▶ **SET TASKS**
a) How many people were killed and injured in the Tiananmen Square attack at the end of October 2013, according to the article on Uighur separatism in Xinjiang?
b) Please carry the article on Uighur separatism in Xinjiang forward from its last sentence.

▶ **PAGE EXCERPT**
By Scott Devary
“China Executes 8 Convicted on Terrorism Charges,” the headline reads. It is a succinct, eye-grabbing statement that causes me to pause. As I finish the byline, I recognize an all-too familiar pattern in the Chinese justice system. Where the Uighur ethnic minority are concerned, excessive force and an opaque sense of impartiality are the rule. Official Chinese news sources read off charges linking the men to violent and dangerous separatist activities. The Tiananmen Square attack from the end of October in 2013 that left five dead and twenty-nine injured is laid at the feet of one of the men, an alleged mastermind, but the response by the state rings hollow and the reason is a complicated one. The Uighur separatism issue is far from solved, and the threat of domestic terrorism still looms large in Xinjiang.
For Western observers, Chinese domestic security policy has never had the appearance of justice or finesse, due largely in part to restrictions on a free press in matters important to the Chinese Communist Party (CCP). Law and order are important to every state, but a functioning justice system must rely on transparency and citizens’ rights as much as the guarantee of punitive action against a society’s worst offenders. One need only review the complex and controversial history of the CCP’s claims to the Xinjiang and Tibet Autonomous Regions to recognize that the law and public good have been capriciously applied in the CCP’s recent past.
This relative inconsistency in the use of force and treatment of citizens’ rights belies one of the central failings of Beijing’s policy regarding the violence of the Uighur separatist movement in Xinjiang: Overzealous use of force from a variety of official and unofficial agencies in the region only hinders the CCP leadership’s goal of a pacification. Despite this inconsistency, these events can give foreign analysts insight into what means the CCP is willing to take to maintain its rule – and how far it is willing to go. At the very least, they reveal how adaptable and responsive the central party apparatus is at dealing with such a nebulous security threat.

▶ **STORED DATA**

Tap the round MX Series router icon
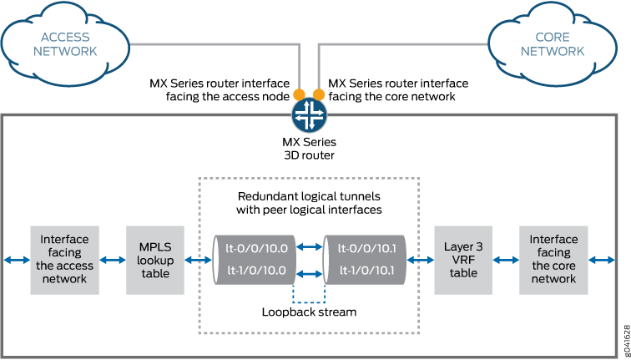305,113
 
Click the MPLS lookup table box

* * *

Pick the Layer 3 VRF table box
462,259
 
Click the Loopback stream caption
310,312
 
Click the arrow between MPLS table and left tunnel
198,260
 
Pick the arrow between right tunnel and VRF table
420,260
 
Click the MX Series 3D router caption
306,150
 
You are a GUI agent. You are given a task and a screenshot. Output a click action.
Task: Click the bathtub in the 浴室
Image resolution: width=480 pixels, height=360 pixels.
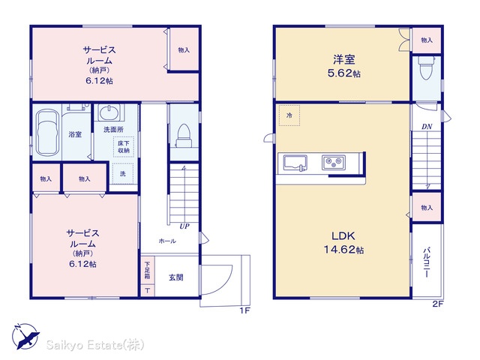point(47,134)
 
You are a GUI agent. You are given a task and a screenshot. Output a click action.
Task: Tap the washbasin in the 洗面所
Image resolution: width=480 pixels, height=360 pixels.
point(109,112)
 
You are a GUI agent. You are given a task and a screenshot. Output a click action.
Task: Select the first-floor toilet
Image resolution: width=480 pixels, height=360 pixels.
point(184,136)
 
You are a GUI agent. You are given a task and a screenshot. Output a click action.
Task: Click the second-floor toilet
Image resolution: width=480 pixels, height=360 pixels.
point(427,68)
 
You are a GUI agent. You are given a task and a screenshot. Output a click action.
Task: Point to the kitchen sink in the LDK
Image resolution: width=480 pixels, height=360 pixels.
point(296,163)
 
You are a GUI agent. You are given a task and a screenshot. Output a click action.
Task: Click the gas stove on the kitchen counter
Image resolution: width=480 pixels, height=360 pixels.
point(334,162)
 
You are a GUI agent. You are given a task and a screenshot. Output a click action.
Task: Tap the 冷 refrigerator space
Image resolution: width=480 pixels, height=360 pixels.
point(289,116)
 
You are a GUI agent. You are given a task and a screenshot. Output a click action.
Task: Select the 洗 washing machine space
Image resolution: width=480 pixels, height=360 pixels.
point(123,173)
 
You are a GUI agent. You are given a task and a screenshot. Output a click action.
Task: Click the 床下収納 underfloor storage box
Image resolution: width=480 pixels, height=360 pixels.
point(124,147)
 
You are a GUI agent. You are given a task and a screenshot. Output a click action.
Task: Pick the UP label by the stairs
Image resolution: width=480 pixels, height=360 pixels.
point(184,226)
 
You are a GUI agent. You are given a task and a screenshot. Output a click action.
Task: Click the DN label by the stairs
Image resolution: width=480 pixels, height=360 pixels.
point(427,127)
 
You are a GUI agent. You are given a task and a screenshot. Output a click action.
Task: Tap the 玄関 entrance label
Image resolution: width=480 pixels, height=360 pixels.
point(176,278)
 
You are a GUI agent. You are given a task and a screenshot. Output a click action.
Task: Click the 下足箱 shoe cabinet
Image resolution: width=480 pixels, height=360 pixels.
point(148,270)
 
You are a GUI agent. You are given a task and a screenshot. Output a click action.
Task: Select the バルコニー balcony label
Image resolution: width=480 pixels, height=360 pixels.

==

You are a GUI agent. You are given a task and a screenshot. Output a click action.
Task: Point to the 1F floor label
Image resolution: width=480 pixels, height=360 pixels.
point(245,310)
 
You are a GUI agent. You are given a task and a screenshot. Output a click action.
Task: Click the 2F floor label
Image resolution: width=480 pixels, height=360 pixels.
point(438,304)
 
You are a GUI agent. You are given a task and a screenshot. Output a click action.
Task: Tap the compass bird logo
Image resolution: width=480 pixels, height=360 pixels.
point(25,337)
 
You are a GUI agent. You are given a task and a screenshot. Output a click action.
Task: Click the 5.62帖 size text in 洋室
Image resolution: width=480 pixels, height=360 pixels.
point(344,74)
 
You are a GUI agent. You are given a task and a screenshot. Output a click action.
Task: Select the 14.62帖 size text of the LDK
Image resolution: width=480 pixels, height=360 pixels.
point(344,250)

▶ **TASK-BY-TASK OUTPUTS**
a) Five were killed and twenty-nine were injured.

b)
The use of force in domestic police action within China is difficult to fully conceptualize for the Western observer, whose political systems are usually based on the idea of political costs and finite political capital. How does one assess political costs for an arcane single-party system with state-run and officially-sanctioned public news bureaus? There can be no doubt that there are internal power struggles: Competition over resources and policy preferences and priorities must surely exist within the closed doors of the CCP. Ascertaining how much compromise, bargaining, and public influence are weighed by policy elites remains difficult, however. This is why the Uighur separatism issue is becoming more important and warrants greater scrutiny from foreign policy and academic circles. It is a litmus test to see how far the CCP and its leaders are willing to go in resolving a
perceived internal existential threat in either direction: citizen rights reform or increasingly draconian security measures.
Complex History
Uighurs are the plurality in the western Xinjiang Province, which covers roughly one sixth of China’s territory: 47 percent of the population, with Han Chinese accounting for 38 percent. This is significant when considering just how important Xinjiang may become to China. Being the largest region within China, and a considerable energy resource base (Xinjiang is home to the Tarim basin, one of China’s
largest potential domestic energy development sites according to Sinopec and PetroChina estimations). This information can be readily found in the first paragraph of virtually every news story in Western media discussing the recent surge in violence and ethnic strife in the region. What these pieces fail to discuss further when acknowledging the approximately 300 dead Han Chinese and Uighurs are the changes in Chinese domestic security apparatus within their cities. They ignore the complex history of Xinjiang’s annexation in 1949, the policies of the Xinjiang Production and Construction Corps (a quasi-military body in charge of both peacekeeping and infrastructure development for the region empowered by the PLA), and the relative disparities in resource extraction to development and income the Uighurs face versus their Han Chinese counterparts in the region.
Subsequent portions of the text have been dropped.